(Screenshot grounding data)
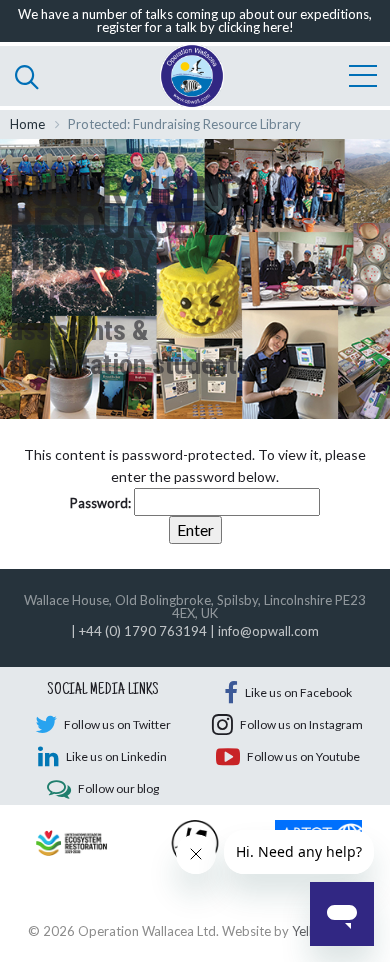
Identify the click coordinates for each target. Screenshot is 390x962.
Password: (102, 503)
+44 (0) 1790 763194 (143, 631)
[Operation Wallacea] (192, 76)
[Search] (27, 76)
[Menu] (363, 76)
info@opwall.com (268, 631)
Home (27, 124)
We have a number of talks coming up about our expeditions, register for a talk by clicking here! (195, 20)
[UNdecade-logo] (71, 841)
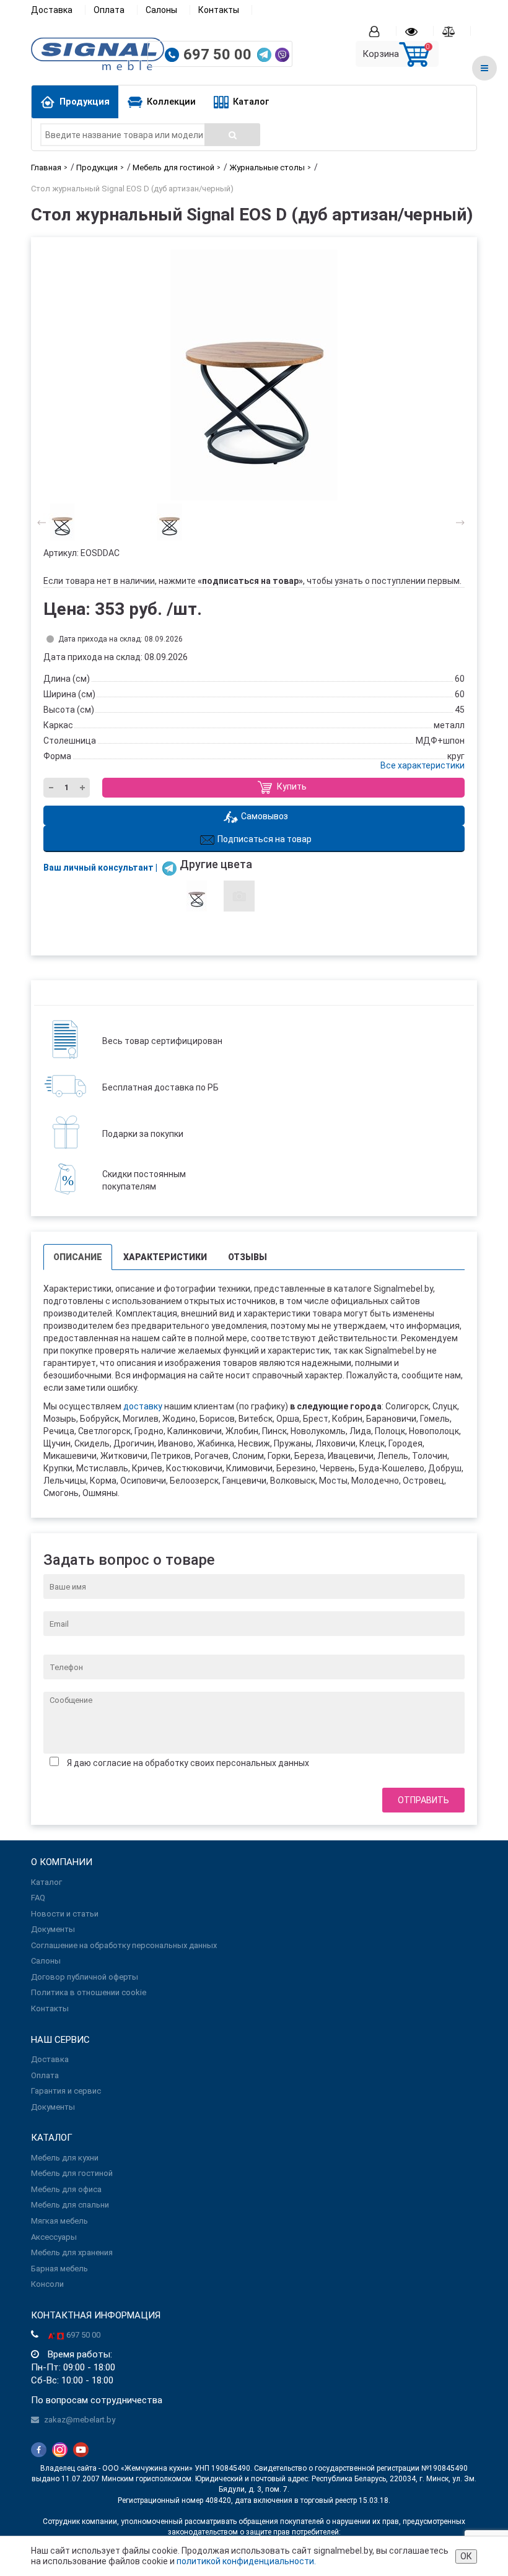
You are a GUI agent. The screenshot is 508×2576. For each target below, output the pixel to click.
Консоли (47, 2284)
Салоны (161, 10)
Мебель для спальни (70, 2204)
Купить (291, 787)
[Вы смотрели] (419, 31)
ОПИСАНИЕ (77, 1257)
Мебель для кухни (65, 2157)
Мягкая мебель (59, 2221)
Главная (46, 167)
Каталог (251, 102)
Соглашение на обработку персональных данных (124, 1945)
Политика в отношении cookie (88, 1992)
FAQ (38, 1897)
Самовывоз (264, 816)
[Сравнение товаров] (456, 31)
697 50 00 (219, 54)
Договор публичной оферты (84, 1977)
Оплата (109, 10)
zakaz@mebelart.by (79, 2419)
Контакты (218, 10)
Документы (53, 1929)
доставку (142, 1406)
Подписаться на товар (264, 839)
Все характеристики (422, 765)
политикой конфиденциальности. (246, 2561)
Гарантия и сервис (66, 2090)
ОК (466, 2556)
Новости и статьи (65, 1913)
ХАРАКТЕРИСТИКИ (165, 1257)
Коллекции (171, 102)
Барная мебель (59, 2268)
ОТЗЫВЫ (247, 1257)
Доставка (51, 10)
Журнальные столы (267, 167)
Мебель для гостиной (173, 167)
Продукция (84, 102)
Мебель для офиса (66, 2189)
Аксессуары (54, 2237)
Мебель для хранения (72, 2252)
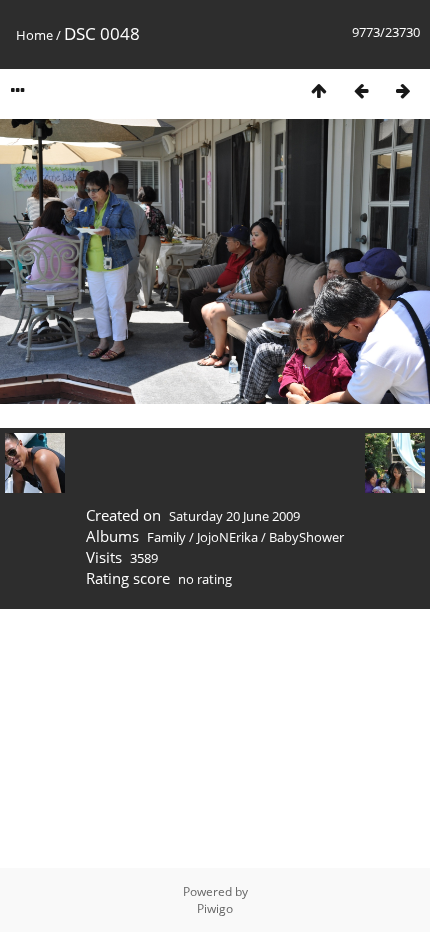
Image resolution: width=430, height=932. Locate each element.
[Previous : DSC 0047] (361, 90)
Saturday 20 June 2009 (234, 516)
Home (34, 35)
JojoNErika (227, 537)
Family (166, 537)
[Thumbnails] (319, 90)
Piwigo (215, 908)
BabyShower (306, 537)
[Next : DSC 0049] (403, 90)
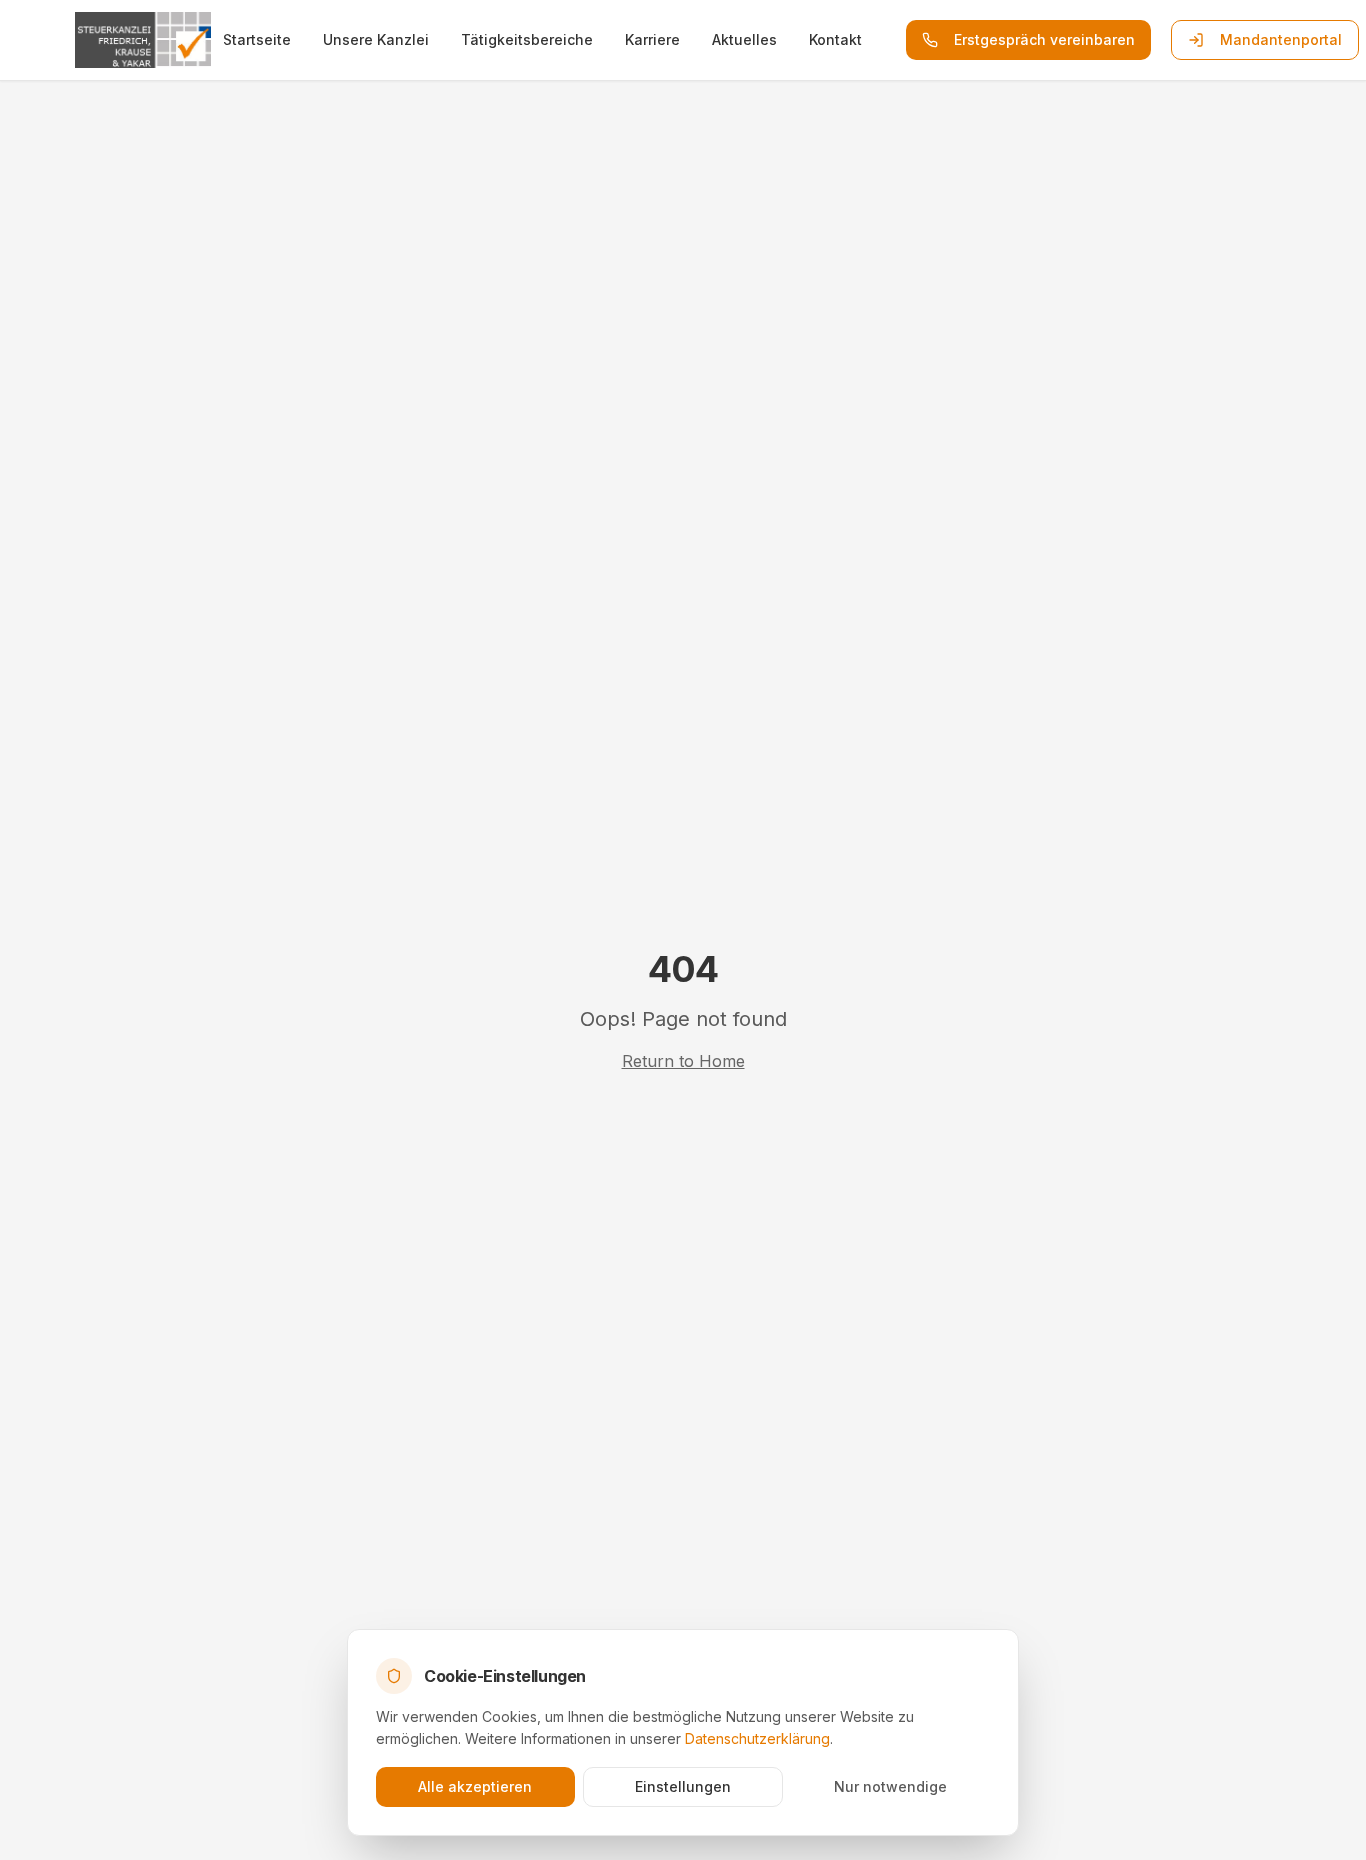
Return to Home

TASK DETAILS
From the data above, retype only the lines starting with the line with "доставку (142, 1406)" and going on through the line with "BabyShower (306, 537)", exactly, leaving out the pictures.

SOLUTION TO THIS EXERCISE
доставку (142, 1406)
Подписаться на товар (264, 839)
Все характеристики (422, 765)
политикой конфиденциальности. (246, 2561)
Гарантия и сервис (66, 2090)
ОК (466, 2556)
Новости и статьи (65, 1913)
ХАРАКТЕРИСТИКИ (165, 1257)
Коллекции (171, 102)
Барная мебель (59, 2268)
ОТЗЫВЫ (247, 1257)
Доставка (51, 10)
Журнальные столы (267, 167)
Мебель для гостиной (173, 167)
Продукция (84, 102)
Мебель для офиса (66, 2189)
Аксессуары (54, 2237)
Мебель для хранения (72, 2252)
Image resolution: width=430, height=932. Locate each element.
[Previous : DSC 0047] (361, 90)
Saturday 20 June 2009 (234, 516)
Home (34, 35)
JojoNErika (227, 537)
Family (166, 537)
[Thumbnails] (319, 90)
Piwigo (215, 908)
BabyShower (306, 537)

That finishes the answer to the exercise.